Nesses seis anos de espera, eu viajei para conhecer crianças em outros estados. Foi uma via crucis. Chegamos a conviver por dois fins de semana com dois menininhos, mas não deu certo. Foi a parte mais difícil. A gente saiu muito maltratado dessa história. Eu pensava: ‘eu preciso ser mãe e não consigo parir nem adotar nem nada’. Outra parte muito difícil dessa espera foi ver a expectativa dos meus pais, que não têm netos, né? Meu pai completa 80 esse ano, então o desgaste pra ele era enorme. Era muito doloroso ver tudo isso.
Na virada do ano de 2016 para 2017, a gente estava de moto na Castelo Branco, caiu uma chuva e a gente parou em um posto.

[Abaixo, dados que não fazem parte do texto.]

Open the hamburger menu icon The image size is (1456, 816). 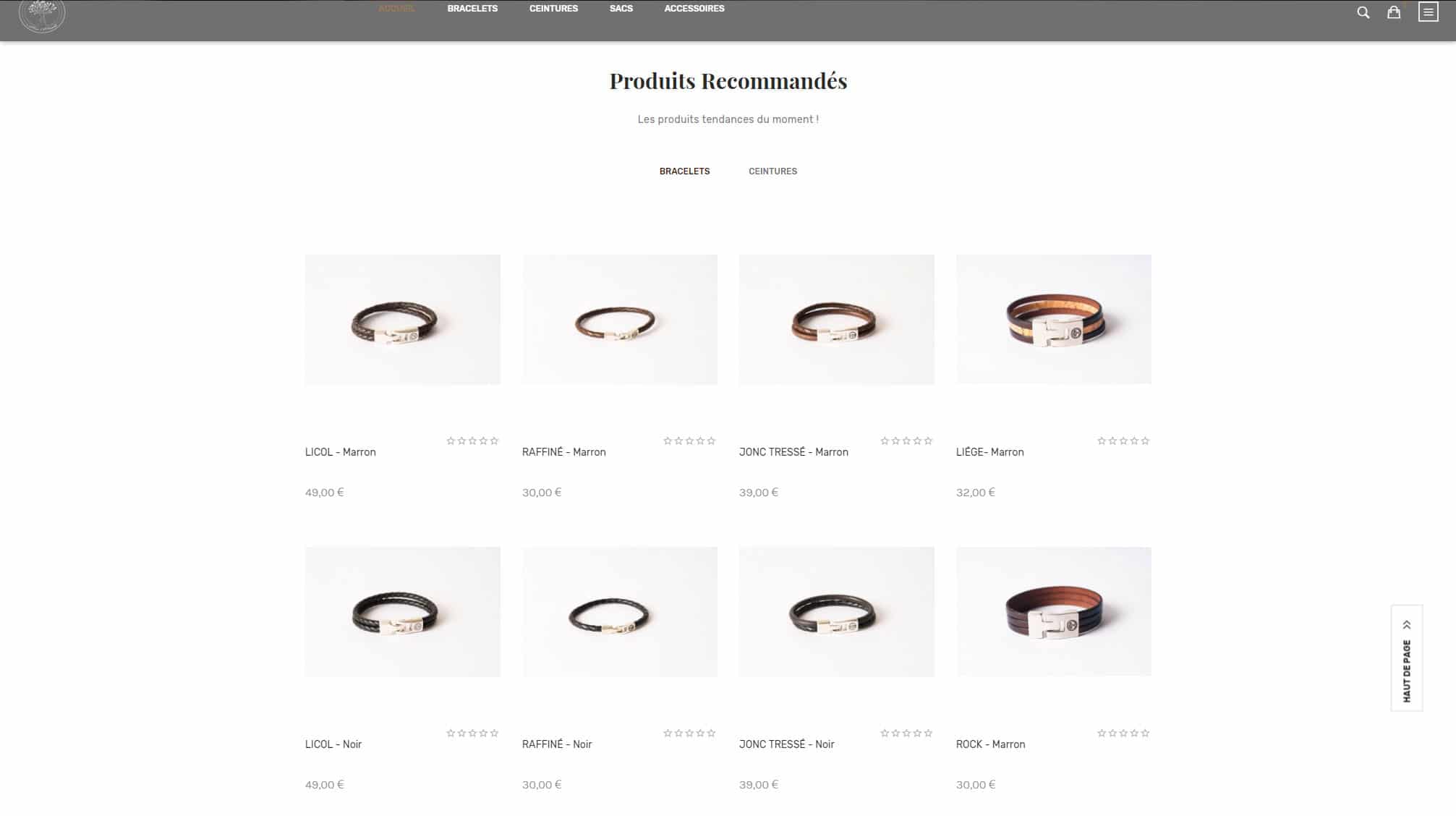point(1428,12)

Tocou meu telefone: ‘Malu, será que você pode vir ao fórum? É o seguinte: encontramos sua filha, só que temos um problema: são três crianças’. Na época elas estavam com idades de 3, 4 e 6 anos. Falei para o meu marido que devíamos conhecê-las sem compromisso.

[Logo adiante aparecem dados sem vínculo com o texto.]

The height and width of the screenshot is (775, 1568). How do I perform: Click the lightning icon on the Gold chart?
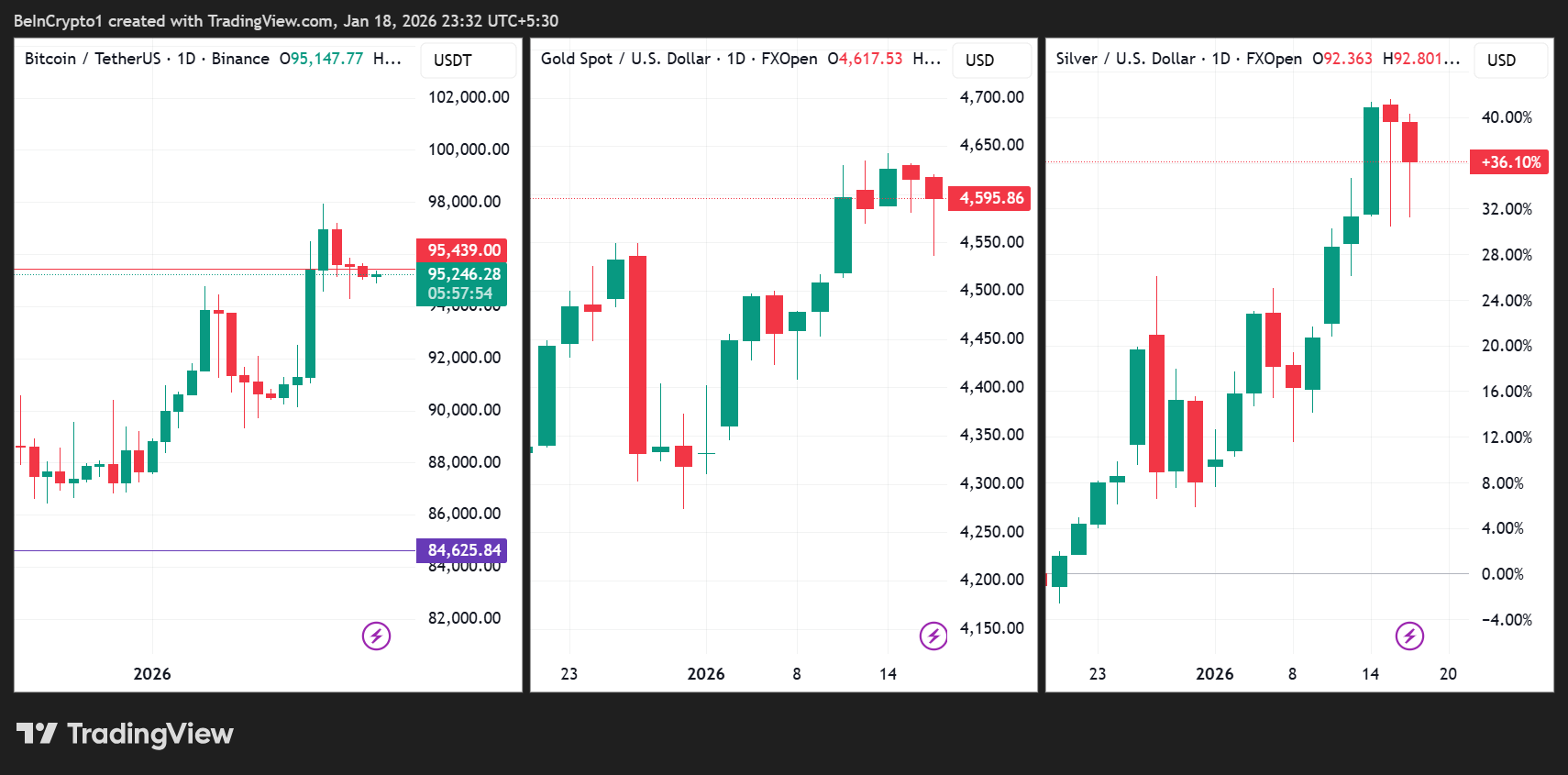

Fomos ao fórum – que é a maternidade de quem adota – e chegaram os três foguetinhos correndo. Já vieram correndo abraçar a gente, pularam no nosso colo e meu marido – que também é filho adotivo – começou a chorar. Saímos de lá tremendo, com saudades e, na despedida, a Gabi já disse: ‘tchau, mamãe’. Soubemos que elas já tinham convivido com um casal e não tinha dado certo.
Passamos por todo o trâmite: as visitas, o amor crescendo… Elas vieram para nós no início do ano passado. Foi uma mudança louca: é como passar do deserto para uma floresta encharcada. De 0 para 3 filhos! Precisamos ver roupas, fazer matrícula na escola, lidar com as doenças de criança… foi tudo caótico nesse primeiro ano. A Gabi, que é a mais velha, me testava de todas as formas. Teve dias que achei que não fosse aguentar. Hoje em dia ela é minha cúmplice, mas é um processo difícil.
As crianças, sendo biológicas ou adotivas, vêm de algum plano astral que a gente não tem o menor controle. Os probleminhas que enfrentamos são iguais aos que pais biológicos enfrentam. E tem ainda a questão da família. Minha mãe tinha medo da adoção, por exemplo. Ela ouvia histórias e se preocupava. Mas quando as meninas chegaram, modificaram as pessoas ao nosso redor. Elas uniram a família e trouxeram renovação.
A maternidade requer coragem, porque você nunca sabe como vai ser. Vai ter seus problemas, seus dodóis, suas chatices… ela pode olhar pra você e dizer: ‘não quero mais ser sua filha’. Aí você olha pra ela e diz: ‘engole esse choro, menina!’ e resgata uma mãe anos 60 dentro de você (risos). Na hora que seus filhos chegam eles mudam tanto a sua vida que parece que sempre estiveram lá.
Hoje, vejo que eu faria tudo de novo, até mesmo as 3 FIVs. A gente tem que tentar tudo, afinal, dinheiro também é para essas coisas e me arrependeria se não tivesse tentado. Mas olha como é a vida: quando a gente entrou na fila de adoção, minha filhinha mais velha estava nascendo. No fim, eu fiz 3 FIVs que deram errado, mas tenho 3 filhas. A vida é muito zombeteira mesmo”.
Malu Abib, 44 anos, mãe da Gabriela, de 7 anos, da Rafaela, de 6 anos e da Emily, de 4 anos
Ju 5 de maio de 2018
Mês passado me decidi finalmente, abandonaria os planos de fazer FIV e partiria para adoção, e acho que adoraria que fossem irmãozinhos, lendo sua história me deu mais certeza ainda do que quero, adoraria se fossem meninas.